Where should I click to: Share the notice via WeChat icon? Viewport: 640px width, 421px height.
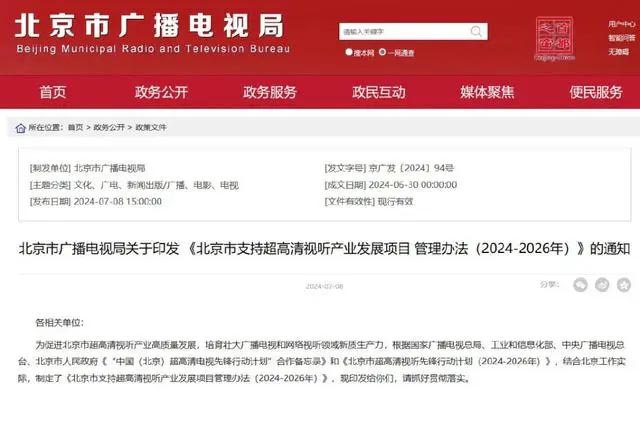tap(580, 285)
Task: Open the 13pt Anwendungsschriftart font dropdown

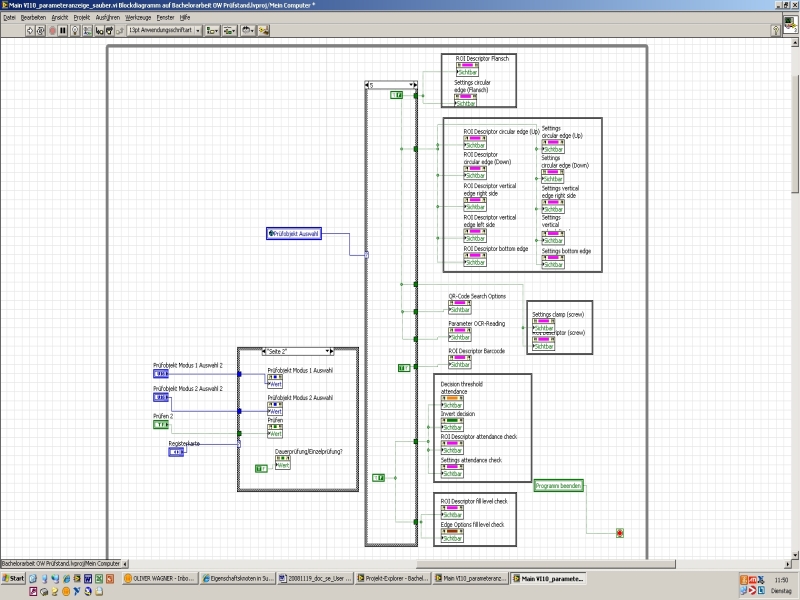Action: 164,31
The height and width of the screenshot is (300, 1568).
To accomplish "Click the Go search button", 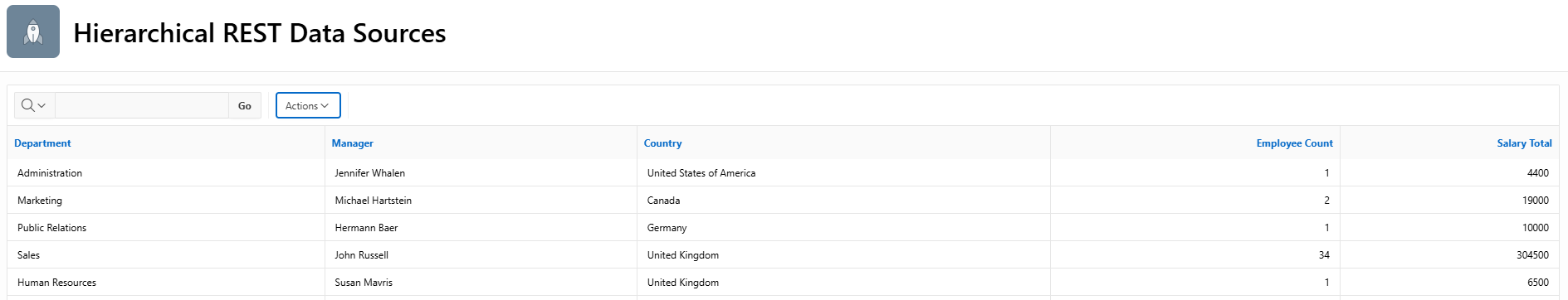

****************

### Problem
Lay out the entries from the line containing "The height and" through their end as a JSON list of strings, one string per line, with blank lines and pictures left out.

### In response
[
  "The height and width of the screenshot is (300, 1568).",
  "To accomplish \"Click the Go search button\", "
]